Miss Craven was sitting alone in the library at the Towers. She had been reading, but the book had failed to hold her attention and lay unheeded on her lap while she was plunged in a profound reverie.

She sat very still, her usually serene face clouded, and once or twice a heavy sigh escaped her.

The short November day was drawing in and though still early afternoon it was already growing dark. The declining light was more noticeable in the library than elsewhere in the house--a sombre room once the morning sun had passed; long and narrow and panelled in oak to a height of about twelve feet, above which ran a gallery reached by a hammered iron stairway, it housed a collection of calf and vellum bound books which clothed the walls from the floor of the gallery to within a few feet of the lofty ceiling. On the fourth side of the room, whither the gallery did not extend, three tall narrow windows overlooked the drive. The furniture was scanty and severely Jacobean, having for more than two hundred years remained practically intact; a ponderous writing table, a couple of long low cabinets, and half a dozen cavernous armchairs recushioned to suit modern requirements of ease. Some fine old bronzes stood against the panelled walls. There was about the room a settled peacefulness. The old furniture had a stately air of permanence. The polished panels, and, above, the orderly ranks of ancient books suggested durability; they remained--while generations of men came and passed, transient figures reflected in the shining oak, handling for a few brief years the printed treasures that would still be read centuries after they had returned to their dust.

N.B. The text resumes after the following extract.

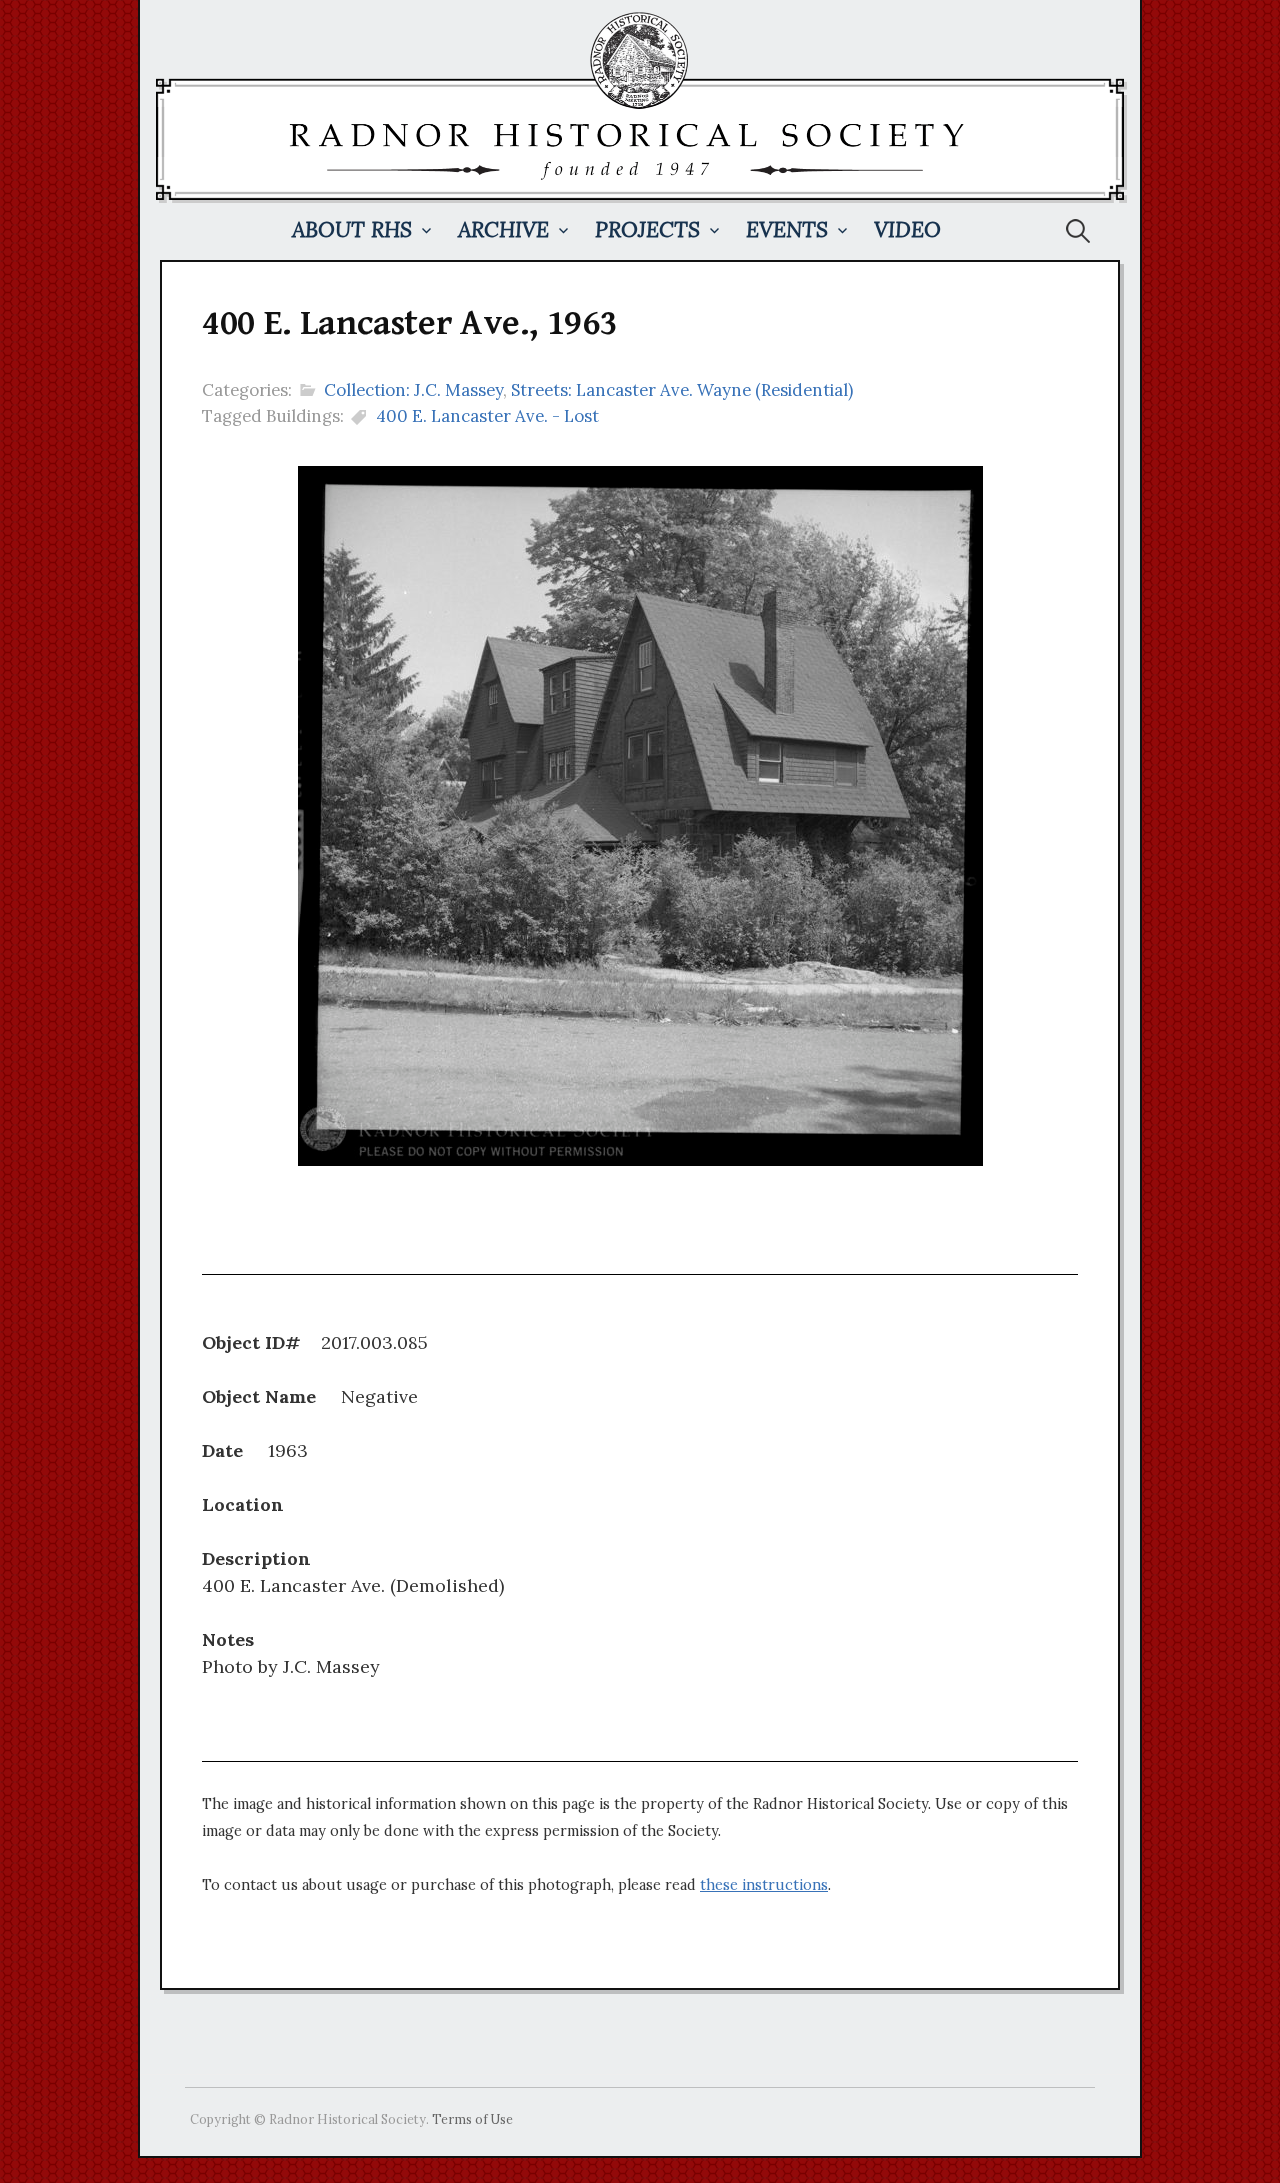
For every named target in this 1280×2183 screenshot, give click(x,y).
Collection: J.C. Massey (413, 390)
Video (907, 229)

The spirit of the house seemed embodied in this big silent room that was spacious and yet intimate, formal and yet friendly.

It was Miss Craven's favourite retreat. The atmosphere was sympathetic. Here she seemed more particularly in touch with the subtle influence of family that seemed to pervade the whole house. In most of the rooms it was perceptible, but in the library it was forceful.

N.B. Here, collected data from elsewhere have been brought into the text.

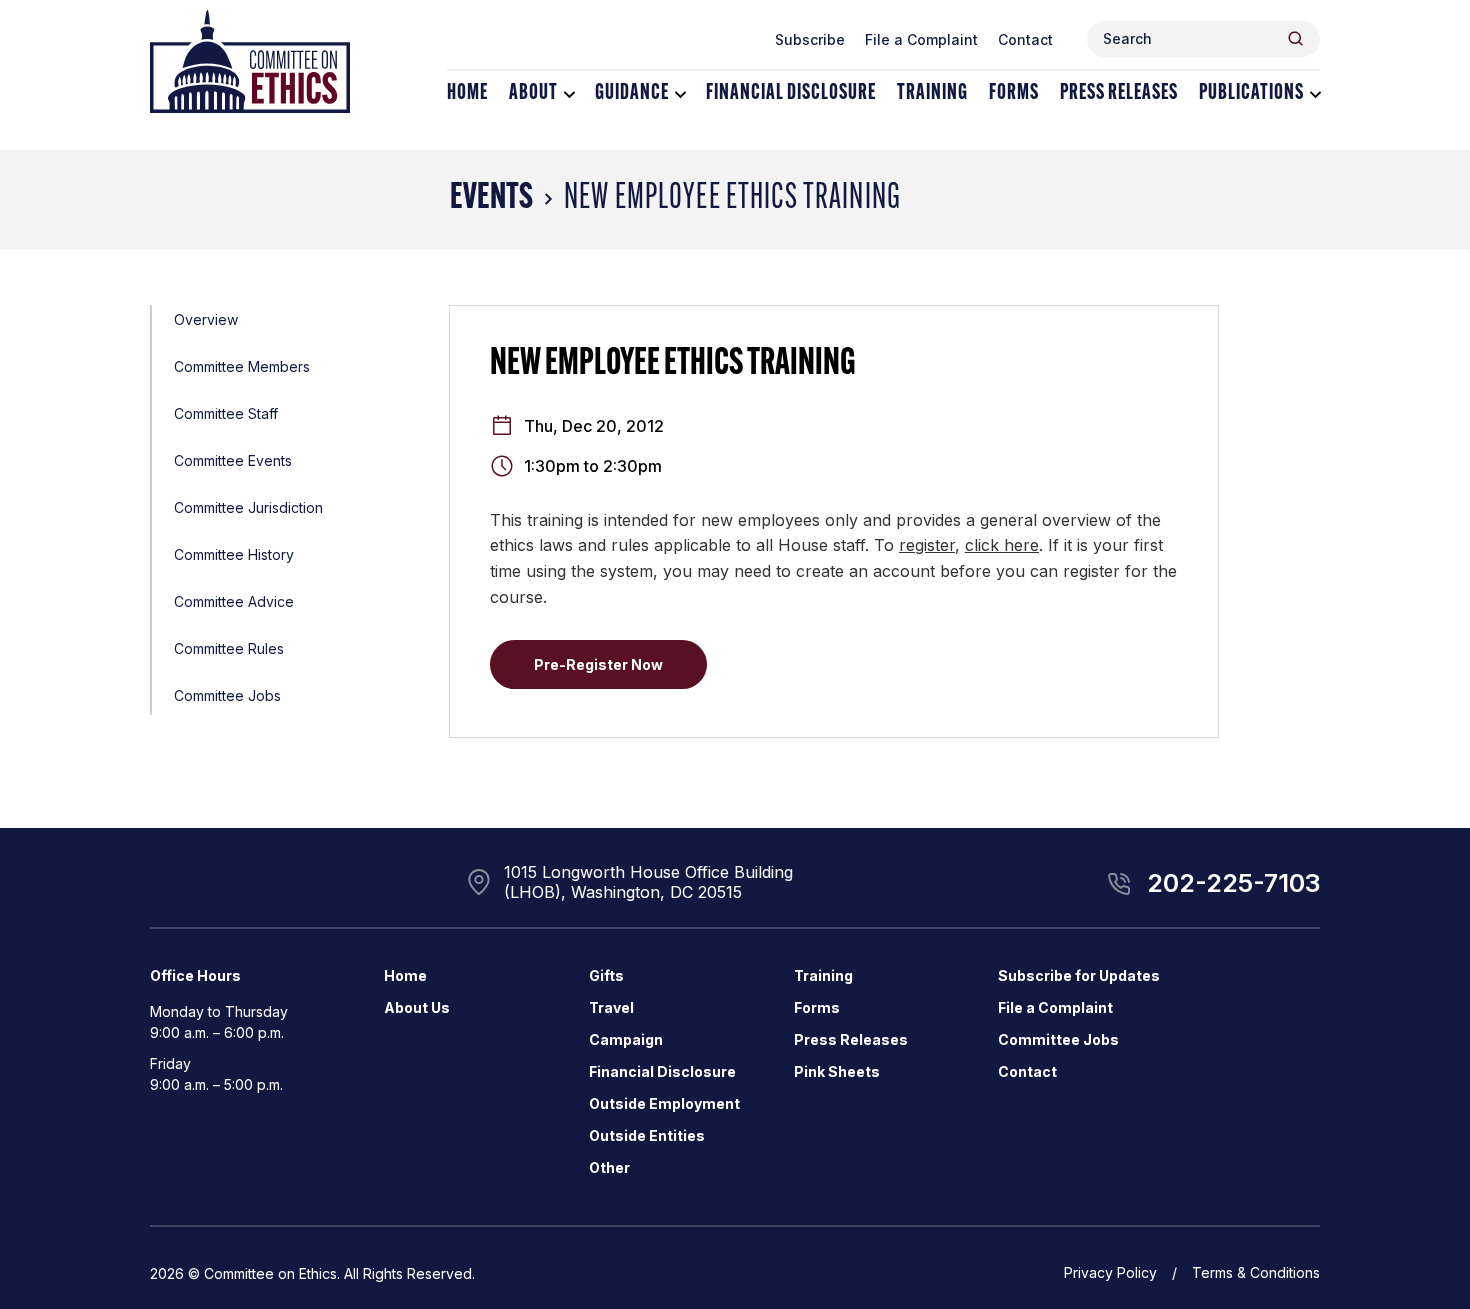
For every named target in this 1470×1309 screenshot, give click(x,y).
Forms (1014, 93)
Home (467, 93)
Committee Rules (229, 648)
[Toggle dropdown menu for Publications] (1315, 94)
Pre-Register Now (598, 664)
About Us (417, 1007)
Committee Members (242, 366)
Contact (1025, 39)
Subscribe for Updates (1079, 975)
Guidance (632, 93)
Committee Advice (234, 601)
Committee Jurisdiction (248, 507)
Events (491, 199)
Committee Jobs (227, 695)
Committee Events (233, 460)
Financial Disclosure (791, 93)
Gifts (606, 975)
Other (609, 1167)
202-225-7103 (1233, 883)
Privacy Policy (1110, 1272)
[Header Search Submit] (1295, 38)
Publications (1251, 93)
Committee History (234, 554)
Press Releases (1119, 93)
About (533, 93)
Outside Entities (647, 1135)
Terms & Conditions (1256, 1272)
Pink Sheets (837, 1071)
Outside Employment (664, 1103)
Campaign (626, 1039)
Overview (206, 319)
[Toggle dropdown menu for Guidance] (680, 94)
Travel (611, 1007)
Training (932, 93)
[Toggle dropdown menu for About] (569, 94)
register (927, 545)
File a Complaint (921, 39)
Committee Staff (226, 413)
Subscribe (810, 39)
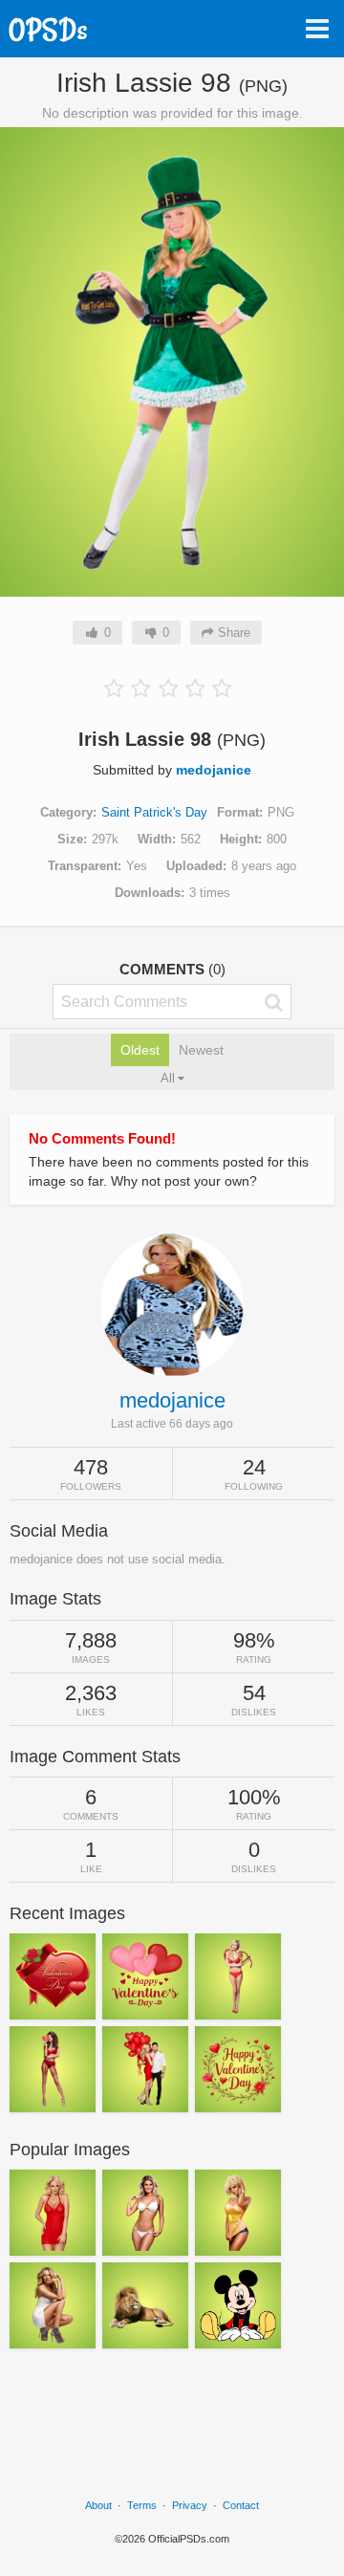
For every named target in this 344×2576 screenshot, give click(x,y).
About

The house and the family--they were bound up inseparably.

For hundreds of years, in an unbroken line, from father to son ... from father to son.... Miss Craven sat bolt upright to the sound of an unmistakable sob. She looked with amazement at two tears blistering the page of the open book on her knee. She had not knowingly cried since childhood. It was a good thing that she was alone she thought, with a startled glance round the empty room. She would have to keep a firmer hold over herself than that. She laughed a little shakily, choked, blew her nose vigorously, and walked to the middle window. Outside was stark November. The wind swept round the house in fierce gusts before which the big bare-branched trees in the park swayed and bowed, and trains of late fallen leaves caught in a whirlwind eddied skyward to scatter widely down again.